---------- 本文 ----------

世界的なベストセラーとなった
ミレニアム三部作を書き上げた
スティーグ・ラーソン亡き後、
別の作者によって書かれた続編の
『ミレニアム4 蜘蛛の巣を払う女』
リスベットやミカエルは
果たしてどうなったのか?
ストーリーのネタバレあらすじと
新作者によるストーリーの感想と評価、
突っ込まずにはいられない
由々しき問題点のまとめです^^
ミレニアムとは?
スウェーデンの作家、
スティーグ・ラーソンが書いた
ミレニアムは、
第一部「ドラゴン・タトゥーの女」
第二部「火と戯れる女」
第三部「眠れる女と狂卓の騎士」
が世界的なベストセラーとなり、
映画化もされました。
作者のラーソン氏は
ミレニアムを十部作にする予定で、
すでに第五部までの
ストーリーを考えていて、
第四部を200ページほど
書いたところで、
ミレニアムの発刊を待たずに
心臓発作で他界してしまいました。
第四部の200ページは、
ラーソン氏のパートナーが
管理しているのですが、
出版されていません。
ところが、ラーソン氏の遺稿とは
関係なく、別の作者である
ダヴィド・ラーゲルクランツにより
第四部が書かれ、出版されました。
第三部までが世界的ベストセラーで
続編が待望されていたという
ハードルが高すぎる状況の中、
ラーゲルクランツ氏による
第四部はどうだったのか。
まずはネタバレあらすじから
ご紹介します。
完全ネタバレしてますので、
読んでもいい方のみ、
続きをどうぞ^^
蜘蛛の巣を払う女のあらすじ
ザラチェンコとの片が付き、
ホっとしたのもつかの間、
まだまだリスベットには
壮絶な過去がクモの巣のように
貼り付いていました。
今回の相手は、
リスベットの双子の妹、
カミラです。
ザラチェンコのDNAが
よほど特殊なようで、
彼の子供たちはみな特異体質で、
カミラの場合は、
悪意を秘めた暴力を好む性格で、
美しい容姿を駆使しながら、
精神面で人をたらしこむのに長け、
自分は動かず、とり巻きたちに
自分の目標を達成させてしまう
恐ろしい女性です。
カミラはザラチェンコにすら
可愛いがられ、
ザラチェンコの莫大な遺産の
大部分を継ぎ、その資産を元に、
裏の世界で暗躍するようになり、
その一端で、人工知能の売買も
しています。
人工知能の開発をしていた
バルデルが、人工知能を取り巻く
裏の売買の構造を知ってしまい、
消されてしまいます。
その事件にジャーナリストの
ミカエルが絡んできます。
ミカエルは、ザラチェンコ事件の後、
鳴かず飛ばずの記事しか書けず、
すでに時代遅れと呼ばれ、
雑誌ミレニアムの経営も傾き、
ミレニアム社の株式が
大手出版会社セルネルに買い取られ、
ミカエルはミレニアムから
追い出されそうになっています。
バルデルが消される直前に、
人工知能の密売のタレ込みが
ミカエルに入ったことから
ミカエルはバルデルが殺される時に
そばに居合わせます。

---------- 参考資料 ----------

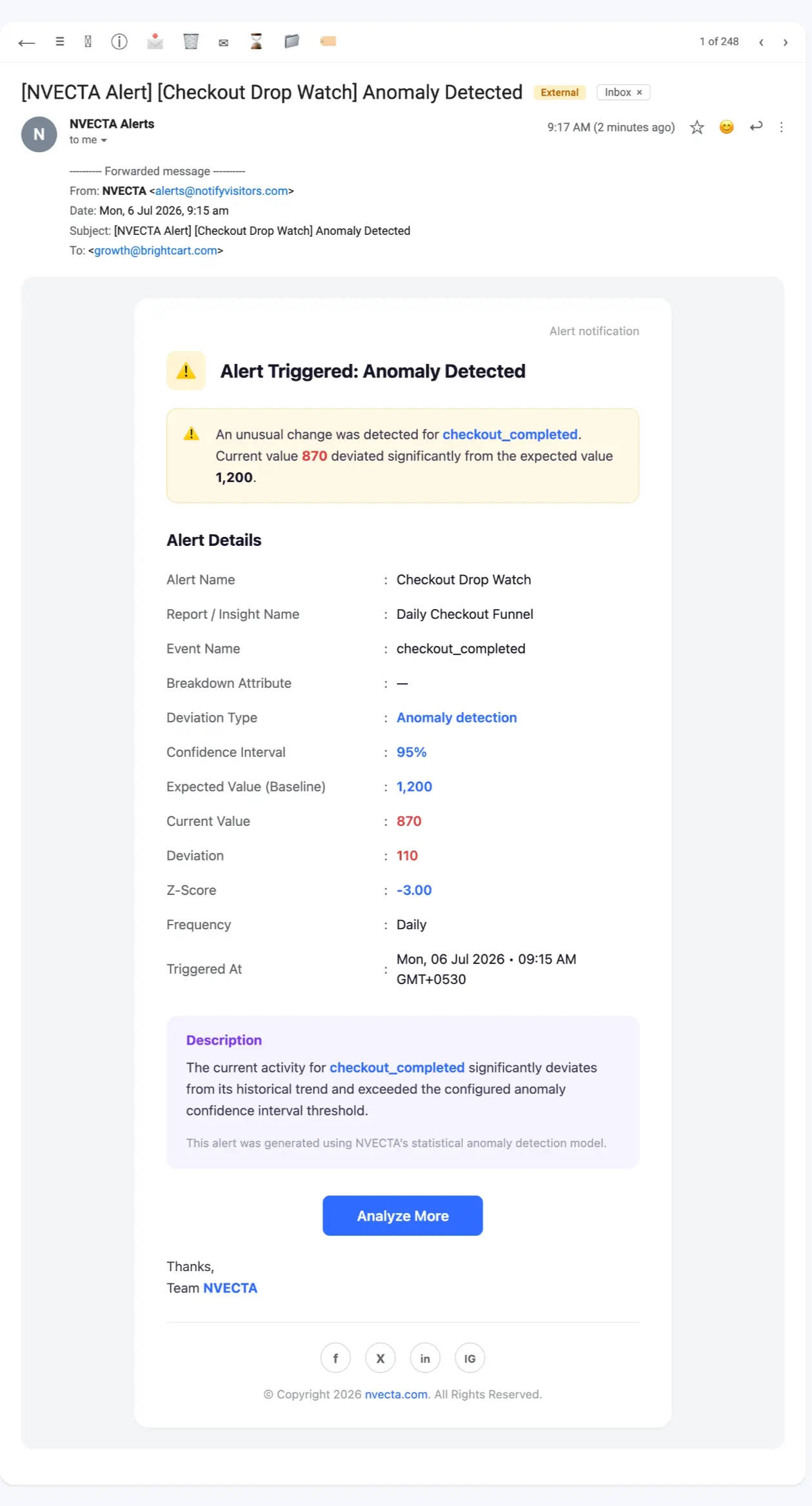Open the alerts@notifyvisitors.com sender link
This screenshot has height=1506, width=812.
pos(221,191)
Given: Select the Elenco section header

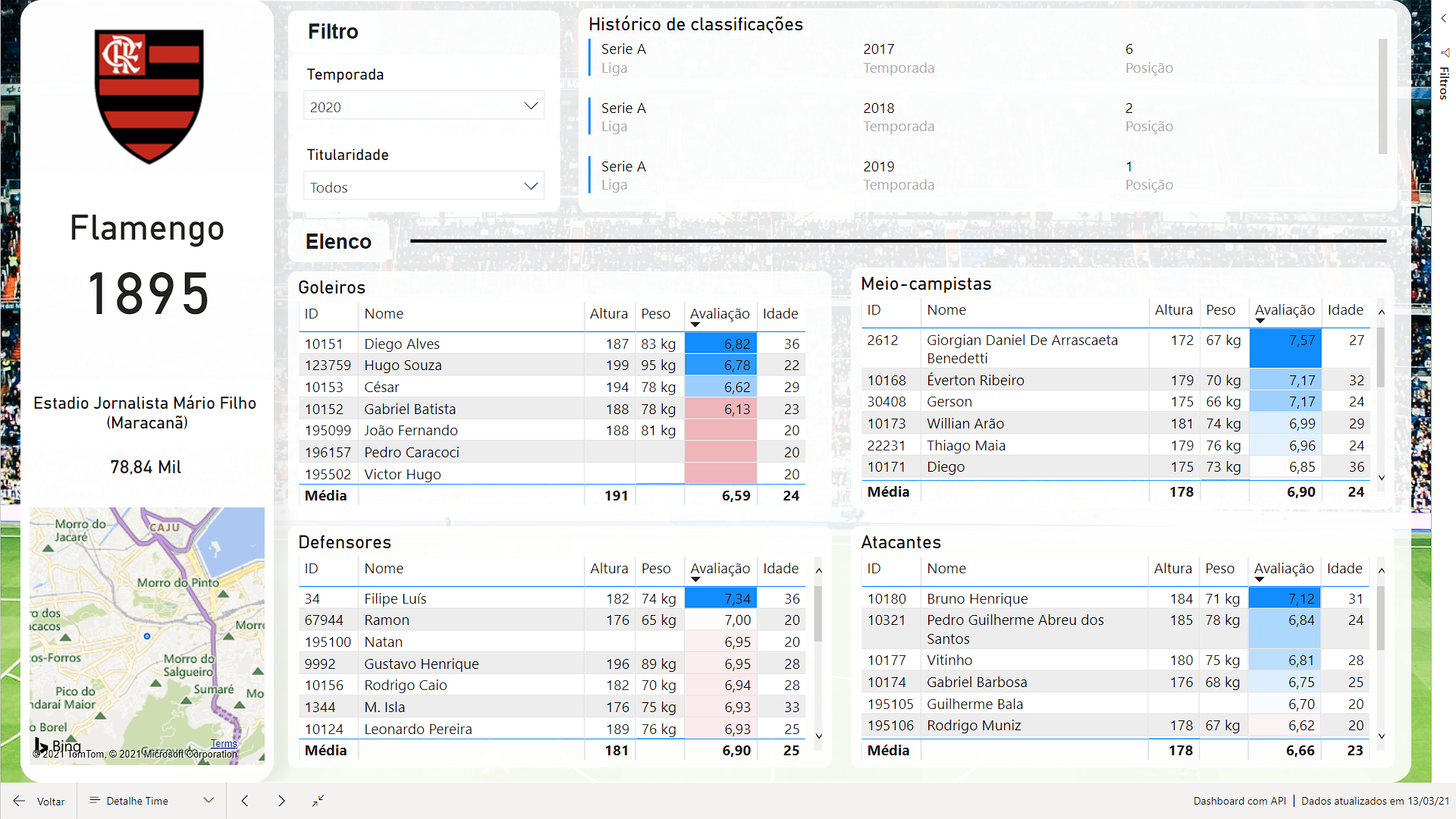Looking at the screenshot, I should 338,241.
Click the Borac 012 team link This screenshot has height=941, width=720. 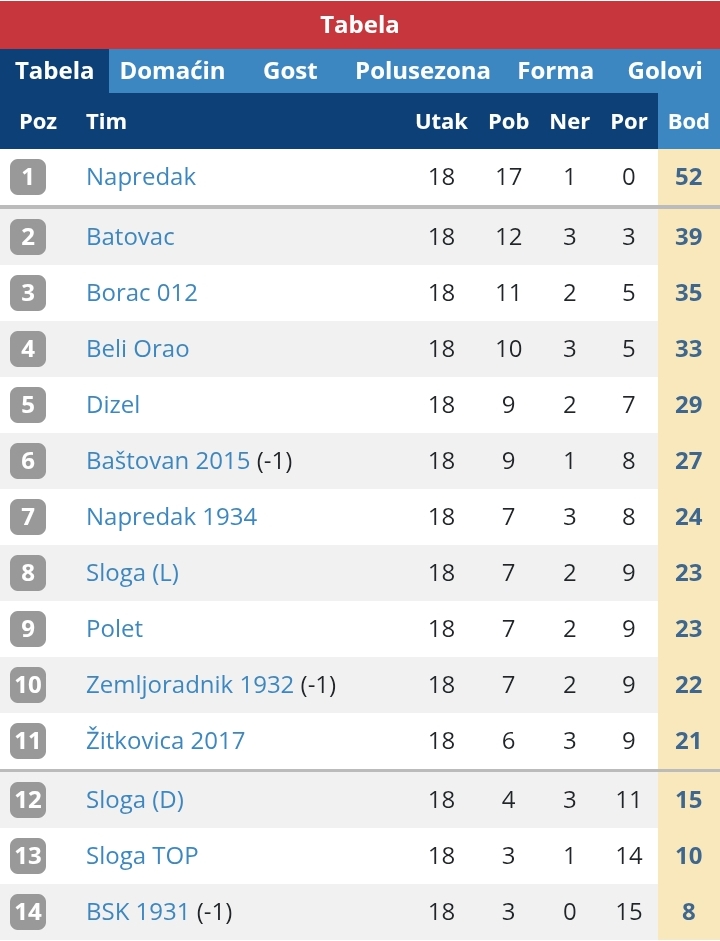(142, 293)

----------

記述問題 1
本文によれば、バルデルが殺される時にミカエルがそばに居合わせたのはなぜか。1～3文で説明しなさい。
記述問題 2
本文の「今回の相手は、リスベットの双子の妹、カミラです。」という文を英語に訳しなさい。
記述問題 3
『ミレニアム4 蜘蛛の巣を払う女』のあらすじを紹介した本文について、最後の文のあとに続く部分を書きなさい。
資料は本文とは別の出典から取られたものです。

解答例 1
バルデルが消される直前に、人工知能の密売についてのタレ込みがミカエルに入ったからである。そのため、ミカエルはバルデルが殺される時にそばに居合わせることになった。

解答例 2
This time, the adversary is Lisbeth's twin sister, Camilla.

解答例 3
また、人工知能とバルデルの件に
リスベットが絡んでいることを
知ったミカエルに火がつき、
かつてのような活躍をみせます。
リスベットは、カミラの影を追い、
アメリカの国家安全保安局(NSA)を
ハッキングして人工知能の
売買に関する情報を得ます。
NSA内に産業スパイによる
裏切りがあり、
リスベットはわざと
ハッキングがわかるようにして
そのことをNSAに知らせながら
人工知能に関する暗号化された
重要ファイルも入手しますが、
リスベットにすら
その暗号が解けません。
殺されたバルデルの息子の
8歳の少年アウグストが、
バルデルが殺害される場にいて
事件現場を目撃したのですが、
アウグストは自閉症で
話すことすらできません。
ところが実はアウグストは
サヴァン症候群でもあり、
見たものを写真のように
正確な絵に再現できる
映像記憶の能力で
目撃した殺人犯を描けることで
命が危険にさらされます。
アウグストとリスベットが
共に逃亡する間に
アウグストはリスベットの導きで
天才的な数学的能力も
発揮できるようになり、
リスベットが入手した
暗号ファイルの解読に成功します。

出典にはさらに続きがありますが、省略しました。